Imam al Ghazali di-"sebagian" hadistnya tanpa sanad, artinya langsung disahihkan (didapat) oleh Rasulullah. Kenapa bisa demikian?
Yang menjadi kelemahan setan dan jin tidak bisa menyerupai Rasulullah:
من رآني في المنام فقد رآني فإن الشيطان بي
“Barangsiapa yg melihatku dalam tidurnya, sungguh dia telah benar² melihatku sebab setan tidak dapat menyerupaiku. (Hr Bukhari).
Dalam riwayat lain dengan redaksi kalimat:
من رآني في المنام فسيراني في اليقظة
“Barangsiapa yg melihatku dalam mimpi, maka ia akan melihatku dalam keadaan sadar...”.
Tentu orang² pilihan-lah yang bisa bertemu Rasullah meski dalam mimpi, salah satunya adalah imam al Ghazali "Hujjatul Islam" .
Kenapa Imam Ghazali bergelar Hujjatul Islam?
Karena beliau punya jasa yang amat besar dalam memberikan argumen (hujjah) baik lewat dalil akal atau naql. Keduanya berjalin rapi dan saling menguatkan ibarat simpul² temali yang terikat dengan benar. Hujjahnya mengalahkan sekian argumen banyak kalangan, termasuk argumen para filosuf sekuler anti Tuhan.
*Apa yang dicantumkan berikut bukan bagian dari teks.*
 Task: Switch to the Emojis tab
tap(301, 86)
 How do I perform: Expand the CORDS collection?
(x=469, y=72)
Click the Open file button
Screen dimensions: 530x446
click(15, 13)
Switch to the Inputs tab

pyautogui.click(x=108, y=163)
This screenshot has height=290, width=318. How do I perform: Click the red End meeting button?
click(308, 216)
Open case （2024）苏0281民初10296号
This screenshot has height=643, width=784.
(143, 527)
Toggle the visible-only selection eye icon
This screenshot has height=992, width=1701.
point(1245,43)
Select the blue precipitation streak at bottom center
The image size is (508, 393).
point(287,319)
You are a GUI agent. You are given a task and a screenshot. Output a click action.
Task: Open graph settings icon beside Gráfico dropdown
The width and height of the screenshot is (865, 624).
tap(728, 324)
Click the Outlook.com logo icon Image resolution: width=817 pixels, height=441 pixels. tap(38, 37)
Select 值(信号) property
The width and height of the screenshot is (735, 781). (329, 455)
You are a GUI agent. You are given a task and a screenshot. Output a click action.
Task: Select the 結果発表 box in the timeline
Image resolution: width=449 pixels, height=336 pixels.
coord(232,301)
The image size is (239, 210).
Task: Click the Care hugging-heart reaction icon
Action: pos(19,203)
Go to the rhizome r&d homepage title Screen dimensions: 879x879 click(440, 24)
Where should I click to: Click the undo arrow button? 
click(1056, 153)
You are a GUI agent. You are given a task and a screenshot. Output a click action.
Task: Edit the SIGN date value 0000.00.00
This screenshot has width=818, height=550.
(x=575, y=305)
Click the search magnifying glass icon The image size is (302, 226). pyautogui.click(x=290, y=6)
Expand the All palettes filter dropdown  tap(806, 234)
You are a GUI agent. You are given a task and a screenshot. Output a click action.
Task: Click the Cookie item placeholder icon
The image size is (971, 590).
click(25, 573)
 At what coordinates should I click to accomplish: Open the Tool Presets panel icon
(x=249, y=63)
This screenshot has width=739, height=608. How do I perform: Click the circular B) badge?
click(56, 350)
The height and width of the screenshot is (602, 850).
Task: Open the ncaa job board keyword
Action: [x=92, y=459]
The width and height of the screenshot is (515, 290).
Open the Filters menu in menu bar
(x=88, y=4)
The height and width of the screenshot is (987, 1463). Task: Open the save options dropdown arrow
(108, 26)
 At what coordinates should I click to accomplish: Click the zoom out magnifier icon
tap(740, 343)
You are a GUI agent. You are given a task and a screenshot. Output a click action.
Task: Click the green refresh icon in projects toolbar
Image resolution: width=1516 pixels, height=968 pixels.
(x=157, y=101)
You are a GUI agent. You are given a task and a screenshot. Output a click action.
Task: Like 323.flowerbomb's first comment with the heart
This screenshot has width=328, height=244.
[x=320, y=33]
Singkatnya Hujjatul Islam gelar kepada ulama yang berjasa mempertahankan prinsip² Islam dengan argumen yang sulit dipatahkan lawan.
Selain mengusai kitab² Musnad imam Syafei, Sahih Bukhari, Muslim, sunnan Abu Daud, Tirmidzi dll... al Ghazali juga banyak menuliskan ratusan hadist dalam kitab² karya beliau baik dalam Ihya Ulumuddin, Bidayatul Hidayah, al Munqidz minadh Dhalal (Penyelamat dari Kesesatan), Tahafutul Falasifah (Kerancuan Filsafat), Jawahirul Qur’an (Mutiara² al Qur’an), Mizanul ‘Amal (Timbangan Amal) dll...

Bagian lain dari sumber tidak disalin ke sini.